[AutoTuning] How to debug when all trials are failing on GPU


#1

I’m trying to auto-tune models running on GPUs. However, the GFLOPS of all trials is 0.0 and each trial reports different errors.

To verify if this issue is model specific, I have also tried the example provided here: tutorials/autotvm/tune_conv2d_cuda.py, with n_trial set to 2000 and timeout set to 100.

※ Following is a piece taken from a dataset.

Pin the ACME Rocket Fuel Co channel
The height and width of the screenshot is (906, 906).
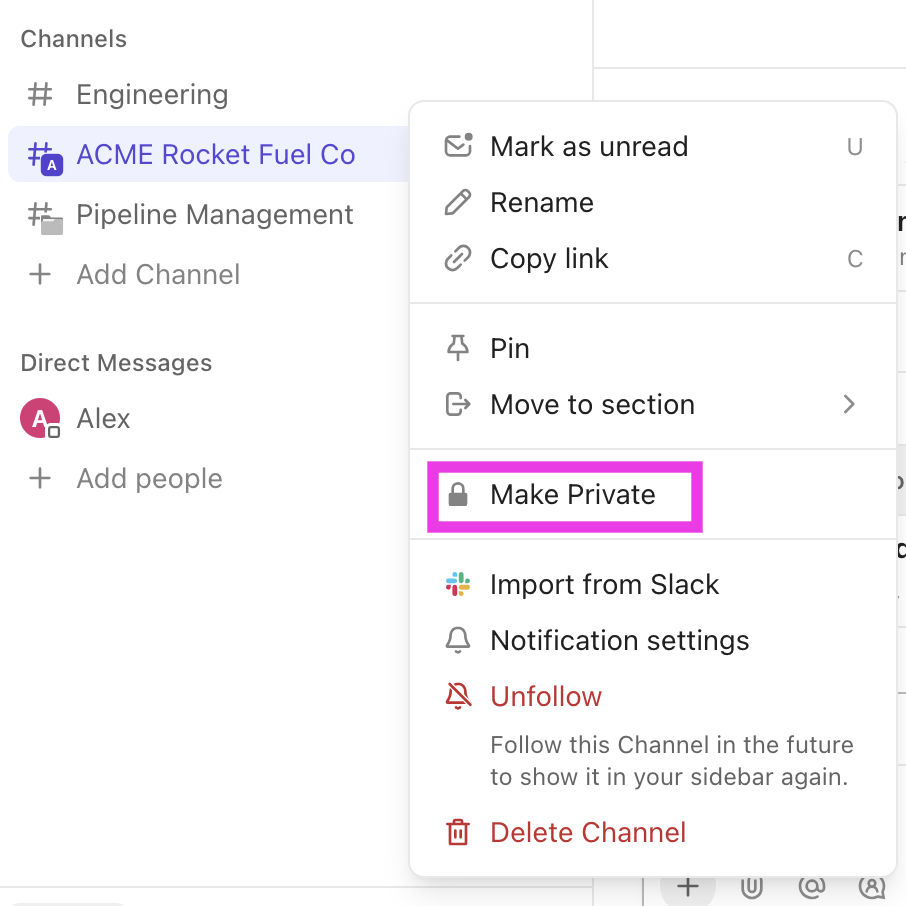pos(509,349)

My question is: How to interpret the results that all trials are failing and how to debug what causes the issue? I notice the topi/recipe/gemm/gemm_int8.py, so perhaps what I can do is to try if the same issue happens with just GEMM. Is there an autotuning gemm example for float32 on GPUs or can you provide some guidance on how to modify gemm_int8 to work with float32?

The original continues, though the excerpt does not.